Take the lines below beginning at the line that has "Instruction: Click the SGS logo image" and stopping after the line that has "Open the タイムセール", and print them exactly as they are, with no other lines.

BEGIN GIVEN RECORDS

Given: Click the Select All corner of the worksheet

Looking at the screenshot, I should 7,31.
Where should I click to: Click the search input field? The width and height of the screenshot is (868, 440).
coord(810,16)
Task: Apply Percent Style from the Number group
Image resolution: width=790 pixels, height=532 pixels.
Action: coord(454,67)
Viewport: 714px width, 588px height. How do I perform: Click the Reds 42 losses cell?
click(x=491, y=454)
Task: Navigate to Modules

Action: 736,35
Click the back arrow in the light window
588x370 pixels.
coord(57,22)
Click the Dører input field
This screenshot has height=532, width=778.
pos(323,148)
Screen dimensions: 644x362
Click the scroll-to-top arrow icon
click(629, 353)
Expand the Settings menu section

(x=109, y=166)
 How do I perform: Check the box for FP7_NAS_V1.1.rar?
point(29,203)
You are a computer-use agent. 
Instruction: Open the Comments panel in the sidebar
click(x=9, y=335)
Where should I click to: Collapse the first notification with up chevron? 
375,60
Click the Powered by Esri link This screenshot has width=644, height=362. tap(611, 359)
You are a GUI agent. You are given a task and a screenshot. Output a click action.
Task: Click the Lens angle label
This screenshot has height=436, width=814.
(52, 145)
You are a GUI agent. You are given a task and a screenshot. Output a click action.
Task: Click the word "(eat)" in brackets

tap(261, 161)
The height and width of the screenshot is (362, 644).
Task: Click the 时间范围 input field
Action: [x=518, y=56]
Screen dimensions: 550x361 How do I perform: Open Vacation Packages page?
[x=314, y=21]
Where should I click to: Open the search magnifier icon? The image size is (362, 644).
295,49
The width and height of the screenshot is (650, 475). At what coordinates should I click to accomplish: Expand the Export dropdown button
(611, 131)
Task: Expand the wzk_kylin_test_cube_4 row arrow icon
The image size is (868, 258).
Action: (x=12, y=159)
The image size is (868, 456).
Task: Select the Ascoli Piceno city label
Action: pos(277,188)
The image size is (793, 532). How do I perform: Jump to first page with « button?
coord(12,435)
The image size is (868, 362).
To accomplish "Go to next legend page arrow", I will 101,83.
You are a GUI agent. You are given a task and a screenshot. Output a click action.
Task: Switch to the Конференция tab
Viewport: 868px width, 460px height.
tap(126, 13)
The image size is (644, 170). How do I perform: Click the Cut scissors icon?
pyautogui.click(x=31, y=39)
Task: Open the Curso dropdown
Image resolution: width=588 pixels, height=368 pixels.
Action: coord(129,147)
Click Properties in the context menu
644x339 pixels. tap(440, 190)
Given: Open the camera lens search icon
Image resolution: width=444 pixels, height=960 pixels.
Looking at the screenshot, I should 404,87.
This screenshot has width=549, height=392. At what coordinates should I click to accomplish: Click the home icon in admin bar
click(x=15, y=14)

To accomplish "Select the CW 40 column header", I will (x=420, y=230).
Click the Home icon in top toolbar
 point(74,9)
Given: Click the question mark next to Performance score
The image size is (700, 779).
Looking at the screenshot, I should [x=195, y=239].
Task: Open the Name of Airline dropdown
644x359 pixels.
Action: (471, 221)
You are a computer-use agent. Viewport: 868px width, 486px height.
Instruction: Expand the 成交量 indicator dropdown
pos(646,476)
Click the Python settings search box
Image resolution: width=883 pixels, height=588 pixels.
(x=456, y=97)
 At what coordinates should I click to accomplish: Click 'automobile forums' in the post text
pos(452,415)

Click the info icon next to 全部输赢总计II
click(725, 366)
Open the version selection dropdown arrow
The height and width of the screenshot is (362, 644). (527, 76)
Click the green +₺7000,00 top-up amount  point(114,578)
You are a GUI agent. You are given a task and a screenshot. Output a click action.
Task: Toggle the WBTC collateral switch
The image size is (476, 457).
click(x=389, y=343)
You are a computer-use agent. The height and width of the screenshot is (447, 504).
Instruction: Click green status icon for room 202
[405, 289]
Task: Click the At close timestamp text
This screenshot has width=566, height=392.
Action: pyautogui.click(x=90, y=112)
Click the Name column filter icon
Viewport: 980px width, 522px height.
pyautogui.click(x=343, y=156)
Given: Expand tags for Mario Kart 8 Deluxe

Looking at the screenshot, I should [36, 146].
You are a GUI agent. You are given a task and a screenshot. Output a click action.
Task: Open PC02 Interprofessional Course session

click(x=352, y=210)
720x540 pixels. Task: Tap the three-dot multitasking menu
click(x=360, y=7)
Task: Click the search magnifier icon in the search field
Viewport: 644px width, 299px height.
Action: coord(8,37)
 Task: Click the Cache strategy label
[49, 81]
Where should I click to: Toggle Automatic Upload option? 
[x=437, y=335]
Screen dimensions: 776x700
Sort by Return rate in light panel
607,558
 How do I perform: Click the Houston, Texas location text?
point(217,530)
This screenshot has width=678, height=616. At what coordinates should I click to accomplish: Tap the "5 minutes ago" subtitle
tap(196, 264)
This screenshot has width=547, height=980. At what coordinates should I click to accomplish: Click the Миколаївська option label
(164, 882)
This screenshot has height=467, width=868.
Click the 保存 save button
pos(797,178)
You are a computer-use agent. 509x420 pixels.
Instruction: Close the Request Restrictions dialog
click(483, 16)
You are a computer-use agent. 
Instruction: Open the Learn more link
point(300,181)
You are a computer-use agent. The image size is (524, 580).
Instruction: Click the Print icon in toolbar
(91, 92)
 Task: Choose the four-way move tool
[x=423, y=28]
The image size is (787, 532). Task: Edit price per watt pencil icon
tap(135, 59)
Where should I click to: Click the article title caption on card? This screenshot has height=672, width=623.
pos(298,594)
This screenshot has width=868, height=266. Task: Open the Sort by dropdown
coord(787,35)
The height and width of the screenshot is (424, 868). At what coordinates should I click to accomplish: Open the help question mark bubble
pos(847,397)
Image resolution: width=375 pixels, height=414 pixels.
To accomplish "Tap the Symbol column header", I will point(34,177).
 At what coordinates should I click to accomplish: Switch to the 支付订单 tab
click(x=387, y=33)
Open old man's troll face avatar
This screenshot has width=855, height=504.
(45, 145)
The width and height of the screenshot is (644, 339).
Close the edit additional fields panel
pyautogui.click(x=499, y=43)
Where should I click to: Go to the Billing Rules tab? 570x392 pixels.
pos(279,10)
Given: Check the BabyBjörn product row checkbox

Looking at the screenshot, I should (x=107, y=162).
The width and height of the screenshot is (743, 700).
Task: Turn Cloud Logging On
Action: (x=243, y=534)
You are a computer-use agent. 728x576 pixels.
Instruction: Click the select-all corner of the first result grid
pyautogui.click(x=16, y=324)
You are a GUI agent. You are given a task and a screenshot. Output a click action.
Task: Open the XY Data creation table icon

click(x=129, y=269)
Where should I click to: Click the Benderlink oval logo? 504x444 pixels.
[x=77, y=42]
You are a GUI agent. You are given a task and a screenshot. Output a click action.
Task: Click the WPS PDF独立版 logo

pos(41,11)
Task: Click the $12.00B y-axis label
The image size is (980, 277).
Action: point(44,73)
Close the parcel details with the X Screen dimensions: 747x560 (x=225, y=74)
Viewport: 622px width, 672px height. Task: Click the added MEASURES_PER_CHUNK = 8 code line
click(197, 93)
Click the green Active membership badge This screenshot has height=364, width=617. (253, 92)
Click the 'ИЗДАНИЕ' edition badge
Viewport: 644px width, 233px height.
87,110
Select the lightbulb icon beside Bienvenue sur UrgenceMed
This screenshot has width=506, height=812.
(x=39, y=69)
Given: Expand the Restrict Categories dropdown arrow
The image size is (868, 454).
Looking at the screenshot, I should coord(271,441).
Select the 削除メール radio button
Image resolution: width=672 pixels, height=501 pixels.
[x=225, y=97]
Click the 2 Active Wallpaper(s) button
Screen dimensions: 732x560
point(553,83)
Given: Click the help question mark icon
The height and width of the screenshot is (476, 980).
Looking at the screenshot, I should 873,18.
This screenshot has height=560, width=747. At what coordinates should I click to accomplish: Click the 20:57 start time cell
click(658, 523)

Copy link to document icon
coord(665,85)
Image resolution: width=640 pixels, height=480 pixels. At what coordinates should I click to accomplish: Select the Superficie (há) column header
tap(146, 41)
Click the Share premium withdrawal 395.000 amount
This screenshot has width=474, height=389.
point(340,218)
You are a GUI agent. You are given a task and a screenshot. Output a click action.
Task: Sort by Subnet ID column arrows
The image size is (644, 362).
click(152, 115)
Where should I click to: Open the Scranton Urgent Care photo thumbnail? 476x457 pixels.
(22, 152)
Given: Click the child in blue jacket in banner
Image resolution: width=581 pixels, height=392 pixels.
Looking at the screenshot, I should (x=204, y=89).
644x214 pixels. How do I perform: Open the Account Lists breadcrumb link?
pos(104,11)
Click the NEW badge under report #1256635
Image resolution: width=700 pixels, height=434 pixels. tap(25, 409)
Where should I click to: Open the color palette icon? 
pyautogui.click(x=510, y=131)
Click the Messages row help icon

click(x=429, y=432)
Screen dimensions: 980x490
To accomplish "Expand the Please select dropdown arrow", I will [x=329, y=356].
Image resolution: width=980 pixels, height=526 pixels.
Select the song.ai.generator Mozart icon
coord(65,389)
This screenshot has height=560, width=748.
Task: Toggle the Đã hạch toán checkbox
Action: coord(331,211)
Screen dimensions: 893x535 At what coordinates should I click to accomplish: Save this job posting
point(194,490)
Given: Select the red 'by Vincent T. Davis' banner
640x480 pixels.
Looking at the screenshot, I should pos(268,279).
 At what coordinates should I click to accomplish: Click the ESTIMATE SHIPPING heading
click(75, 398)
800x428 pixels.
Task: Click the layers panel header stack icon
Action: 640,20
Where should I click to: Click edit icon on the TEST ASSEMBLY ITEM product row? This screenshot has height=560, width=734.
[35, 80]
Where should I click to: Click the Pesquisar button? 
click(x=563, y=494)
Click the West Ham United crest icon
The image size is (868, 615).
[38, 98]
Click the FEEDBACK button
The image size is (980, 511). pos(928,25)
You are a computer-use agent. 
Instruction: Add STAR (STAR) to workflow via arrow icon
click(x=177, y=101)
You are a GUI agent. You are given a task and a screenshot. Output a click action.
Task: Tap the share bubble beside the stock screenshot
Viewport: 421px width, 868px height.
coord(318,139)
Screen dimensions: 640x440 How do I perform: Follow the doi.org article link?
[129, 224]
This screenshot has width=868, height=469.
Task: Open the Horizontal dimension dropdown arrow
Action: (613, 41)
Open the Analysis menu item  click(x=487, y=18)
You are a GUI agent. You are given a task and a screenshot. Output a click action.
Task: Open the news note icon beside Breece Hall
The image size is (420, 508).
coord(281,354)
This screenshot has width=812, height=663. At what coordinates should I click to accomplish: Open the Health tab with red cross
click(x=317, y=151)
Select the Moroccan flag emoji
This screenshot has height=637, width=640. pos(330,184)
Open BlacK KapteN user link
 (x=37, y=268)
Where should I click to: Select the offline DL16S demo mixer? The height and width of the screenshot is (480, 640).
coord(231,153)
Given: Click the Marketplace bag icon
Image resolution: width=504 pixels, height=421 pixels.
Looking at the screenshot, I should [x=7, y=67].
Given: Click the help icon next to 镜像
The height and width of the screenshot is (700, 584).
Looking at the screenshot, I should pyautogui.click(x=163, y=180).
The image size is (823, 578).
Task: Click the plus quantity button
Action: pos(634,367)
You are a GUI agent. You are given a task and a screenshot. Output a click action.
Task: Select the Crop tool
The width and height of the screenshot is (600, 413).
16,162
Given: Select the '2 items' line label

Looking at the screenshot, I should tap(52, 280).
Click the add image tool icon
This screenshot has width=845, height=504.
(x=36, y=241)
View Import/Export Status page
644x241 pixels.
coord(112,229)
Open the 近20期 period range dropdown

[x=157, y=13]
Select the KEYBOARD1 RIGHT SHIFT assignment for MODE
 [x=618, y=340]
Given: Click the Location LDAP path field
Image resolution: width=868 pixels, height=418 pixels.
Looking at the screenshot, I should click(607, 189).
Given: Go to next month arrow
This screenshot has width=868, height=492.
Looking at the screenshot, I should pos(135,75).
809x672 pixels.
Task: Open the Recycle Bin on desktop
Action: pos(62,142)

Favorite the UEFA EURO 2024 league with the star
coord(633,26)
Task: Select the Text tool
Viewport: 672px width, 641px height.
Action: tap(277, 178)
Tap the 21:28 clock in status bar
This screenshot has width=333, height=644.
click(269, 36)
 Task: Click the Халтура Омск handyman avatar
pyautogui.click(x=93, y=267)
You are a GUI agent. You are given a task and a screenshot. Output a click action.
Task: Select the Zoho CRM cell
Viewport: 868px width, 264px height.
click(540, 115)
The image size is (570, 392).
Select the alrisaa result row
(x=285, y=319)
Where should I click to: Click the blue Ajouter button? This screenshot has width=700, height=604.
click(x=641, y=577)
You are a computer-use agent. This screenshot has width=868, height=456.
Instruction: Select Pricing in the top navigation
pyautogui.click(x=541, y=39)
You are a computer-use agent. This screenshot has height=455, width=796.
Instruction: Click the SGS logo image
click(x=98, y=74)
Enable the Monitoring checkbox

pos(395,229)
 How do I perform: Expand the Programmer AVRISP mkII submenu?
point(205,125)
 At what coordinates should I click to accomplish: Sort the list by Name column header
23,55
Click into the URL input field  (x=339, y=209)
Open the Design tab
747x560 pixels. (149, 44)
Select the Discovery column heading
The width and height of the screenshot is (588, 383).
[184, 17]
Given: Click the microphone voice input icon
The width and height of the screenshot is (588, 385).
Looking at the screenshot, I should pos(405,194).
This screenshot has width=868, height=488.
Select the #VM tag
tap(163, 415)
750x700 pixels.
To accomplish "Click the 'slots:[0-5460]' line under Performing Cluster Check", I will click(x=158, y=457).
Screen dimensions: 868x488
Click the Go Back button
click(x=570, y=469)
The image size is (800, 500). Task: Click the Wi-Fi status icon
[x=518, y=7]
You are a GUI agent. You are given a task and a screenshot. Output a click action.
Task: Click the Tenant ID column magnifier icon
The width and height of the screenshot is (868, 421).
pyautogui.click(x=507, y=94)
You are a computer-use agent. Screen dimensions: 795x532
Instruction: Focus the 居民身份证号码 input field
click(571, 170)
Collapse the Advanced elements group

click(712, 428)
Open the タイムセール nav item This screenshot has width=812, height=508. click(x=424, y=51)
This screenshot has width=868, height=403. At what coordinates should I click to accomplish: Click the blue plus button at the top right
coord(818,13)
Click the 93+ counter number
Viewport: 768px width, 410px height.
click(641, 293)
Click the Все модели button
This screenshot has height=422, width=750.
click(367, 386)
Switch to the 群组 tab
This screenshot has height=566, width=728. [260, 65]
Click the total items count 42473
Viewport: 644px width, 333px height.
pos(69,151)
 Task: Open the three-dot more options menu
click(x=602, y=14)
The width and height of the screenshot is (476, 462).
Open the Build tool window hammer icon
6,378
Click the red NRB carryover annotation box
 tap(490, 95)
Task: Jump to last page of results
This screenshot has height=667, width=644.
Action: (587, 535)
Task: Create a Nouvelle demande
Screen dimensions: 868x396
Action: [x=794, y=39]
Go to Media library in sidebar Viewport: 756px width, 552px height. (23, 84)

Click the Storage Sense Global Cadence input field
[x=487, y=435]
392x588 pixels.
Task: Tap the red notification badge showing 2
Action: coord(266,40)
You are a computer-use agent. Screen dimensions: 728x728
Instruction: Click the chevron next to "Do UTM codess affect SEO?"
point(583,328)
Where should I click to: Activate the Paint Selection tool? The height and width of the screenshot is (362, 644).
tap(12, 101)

END GIVEN RECORDS

EXERCISE SOLUTION.
Instruction: Click the SGS logo image
click(x=98, y=74)
Enable the Monitoring checkbox

pos(395,229)
 How do I perform: Expand the Programmer AVRISP mkII submenu?
point(205,125)
 At what coordinates should I click to accomplish: Sort the list by Name column header
23,55
Click into the URL input field  (x=339, y=209)
Open the Design tab
747x560 pixels. (149, 44)
Select the Discovery column heading
The width and height of the screenshot is (588, 383).
[184, 17]
Given: Click the microphone voice input icon
The width and height of the screenshot is (588, 385).
Looking at the screenshot, I should pos(405,194).
This screenshot has width=868, height=488.
Select the #VM tag
tap(163, 415)
750x700 pixels.
To accomplish "Click the 'slots:[0-5460]' line under Performing Cluster Check", I will click(x=158, y=457).
Screen dimensions: 868x488
Click the Go Back button
click(x=570, y=469)
The image size is (800, 500). Task: Click the Wi-Fi status icon
[x=518, y=7]
You are a GUI agent. You are given a task and a screenshot. Output a click action.
Task: Click the Tenant ID column magnifier icon
The width and height of the screenshot is (868, 421).
pyautogui.click(x=507, y=94)
You are a computer-use agent. Screen dimensions: 795x532
Instruction: Focus the 居民身份证号码 input field
click(571, 170)
Collapse the Advanced elements group

click(712, 428)
Open the タイムセール nav item This screenshot has width=812, height=508. click(x=424, y=51)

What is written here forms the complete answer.